_PEDIDO 1_
Coloque em uma lista JSON de strings as linhas da listagem, uma string para cada linha e sem as linhas em branco. Comece pela linha que contém "Where should I click to: Click the" e vá até a linha que contém "coord(284,333)", incluindo as duas.
======== TRECHO FORNECIDO ========
Ninguém considera a sua ventura superior ao seu mérito, mas todos se queixam das injustiças dos homens e da fortuna.

Ninguém duvida tanto como aquele que mais sabe.

Ninguém é grande homem em tudo e em todo o tempo.

Ninguém é mais adulado que os tiranos: o medo faz mais lisonjeiros que o amor.

Ninguém é tão prudente em despender o seu dinheiro, como aquele que melhor conhece as dificuldades de o ganhar honradamente.

Ninguém é tão solícito e diligente em requerer empregos, como aqueles que menos os merecem.

Ninguém mente tanto nem mais do que a História.

Ninguém nos aconselha tão mal como o nosso amor-próprio, nem tão bem como a nossa consciência.

Ninguém nos aconselha tão mal como o nosso amor-próprio, nem tão bem como à nossa consciência.

Ninguém quer passar por tolo, antes prefere parecer velhaco.
========
_PEDIDO 2_
Diga se cada afirmação abaixo está de acordo com as máximas e responda sim ou não, citando as palavras decisivas do trecho. (a) Quem mais sabe é quem menos duvida. (b) O medo faz mais lisonjeiros que o amor. (c) As pessoas preferem parecer tolas a parecer velhacas.
======== REGISTROS MOSTRADOS ========
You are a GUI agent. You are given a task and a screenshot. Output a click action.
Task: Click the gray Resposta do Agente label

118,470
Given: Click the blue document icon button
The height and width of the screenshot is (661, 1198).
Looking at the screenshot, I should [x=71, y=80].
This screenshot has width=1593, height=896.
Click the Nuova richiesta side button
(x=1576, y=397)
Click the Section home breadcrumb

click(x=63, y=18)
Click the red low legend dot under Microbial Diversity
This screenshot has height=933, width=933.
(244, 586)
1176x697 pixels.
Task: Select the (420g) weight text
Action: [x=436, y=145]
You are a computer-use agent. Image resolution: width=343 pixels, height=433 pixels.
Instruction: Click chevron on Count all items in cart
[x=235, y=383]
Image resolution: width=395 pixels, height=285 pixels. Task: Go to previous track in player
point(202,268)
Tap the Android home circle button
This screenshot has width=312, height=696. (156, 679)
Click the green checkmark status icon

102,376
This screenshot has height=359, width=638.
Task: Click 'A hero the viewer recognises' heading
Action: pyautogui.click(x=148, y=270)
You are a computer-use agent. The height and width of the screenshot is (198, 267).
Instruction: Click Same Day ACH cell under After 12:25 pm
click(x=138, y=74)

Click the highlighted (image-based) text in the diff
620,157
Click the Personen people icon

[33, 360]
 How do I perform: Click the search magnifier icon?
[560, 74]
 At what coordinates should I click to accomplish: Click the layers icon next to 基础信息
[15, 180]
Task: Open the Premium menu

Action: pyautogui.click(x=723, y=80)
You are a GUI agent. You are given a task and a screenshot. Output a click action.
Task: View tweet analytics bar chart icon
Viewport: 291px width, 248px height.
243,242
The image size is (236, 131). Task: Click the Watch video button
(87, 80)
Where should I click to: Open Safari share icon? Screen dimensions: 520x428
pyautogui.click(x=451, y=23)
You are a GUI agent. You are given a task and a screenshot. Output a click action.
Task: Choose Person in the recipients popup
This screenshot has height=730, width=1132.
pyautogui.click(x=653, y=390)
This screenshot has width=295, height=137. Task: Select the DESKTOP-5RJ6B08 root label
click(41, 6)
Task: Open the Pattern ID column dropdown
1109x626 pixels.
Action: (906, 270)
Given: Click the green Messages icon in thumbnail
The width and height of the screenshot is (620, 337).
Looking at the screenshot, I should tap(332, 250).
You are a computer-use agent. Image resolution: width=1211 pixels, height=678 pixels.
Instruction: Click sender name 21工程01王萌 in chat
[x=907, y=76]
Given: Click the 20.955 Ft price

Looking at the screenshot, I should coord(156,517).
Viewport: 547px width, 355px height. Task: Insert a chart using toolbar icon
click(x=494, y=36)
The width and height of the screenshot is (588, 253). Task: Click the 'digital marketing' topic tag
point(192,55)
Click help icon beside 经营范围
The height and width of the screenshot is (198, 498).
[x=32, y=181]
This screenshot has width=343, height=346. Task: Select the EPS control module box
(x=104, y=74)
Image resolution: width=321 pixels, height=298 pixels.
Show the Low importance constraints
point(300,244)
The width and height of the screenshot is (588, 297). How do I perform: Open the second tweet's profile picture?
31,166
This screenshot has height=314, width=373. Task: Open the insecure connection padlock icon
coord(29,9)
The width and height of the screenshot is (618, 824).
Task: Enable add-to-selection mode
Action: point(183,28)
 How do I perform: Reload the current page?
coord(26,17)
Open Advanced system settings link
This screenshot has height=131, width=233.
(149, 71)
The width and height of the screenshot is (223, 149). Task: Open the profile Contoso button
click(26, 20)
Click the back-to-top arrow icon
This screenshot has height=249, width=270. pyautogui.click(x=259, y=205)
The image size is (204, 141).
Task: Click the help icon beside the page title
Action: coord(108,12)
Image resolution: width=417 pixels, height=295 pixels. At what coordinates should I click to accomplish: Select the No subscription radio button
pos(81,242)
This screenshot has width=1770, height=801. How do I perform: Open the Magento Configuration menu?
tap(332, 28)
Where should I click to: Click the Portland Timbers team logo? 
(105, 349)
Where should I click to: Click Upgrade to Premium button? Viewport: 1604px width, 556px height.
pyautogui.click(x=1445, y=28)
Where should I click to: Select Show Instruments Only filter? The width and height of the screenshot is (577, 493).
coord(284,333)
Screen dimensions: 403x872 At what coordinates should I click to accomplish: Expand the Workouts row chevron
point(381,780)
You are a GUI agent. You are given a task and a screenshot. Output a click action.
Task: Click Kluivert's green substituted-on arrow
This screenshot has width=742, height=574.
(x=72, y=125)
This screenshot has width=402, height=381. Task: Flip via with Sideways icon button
========
_RESPOSTA 1_
[
  "Where should I click to: Click the Portland Timbers team logo? ",
  "(105, 349)",
  "Where should I click to: Click Upgrade to Premium button? Viewport: 1604px width, 556px height.",
  "pyautogui.click(x=1445, y=28)",
  "Where should I click to: Select Show Instruments Only filter? The width and height of the screenshot is (577, 493).",
  "coord(284,333)"
]

_RESPOSTA 2_
(a) Não: "Ninguém duvida tanto como aquele que mais sabe."
(b) Sim: "o medo faz mais lisonjeiros que o amor."
(c) Não: "Ninguém quer passar por tolo, antes prefere parecer velhaco."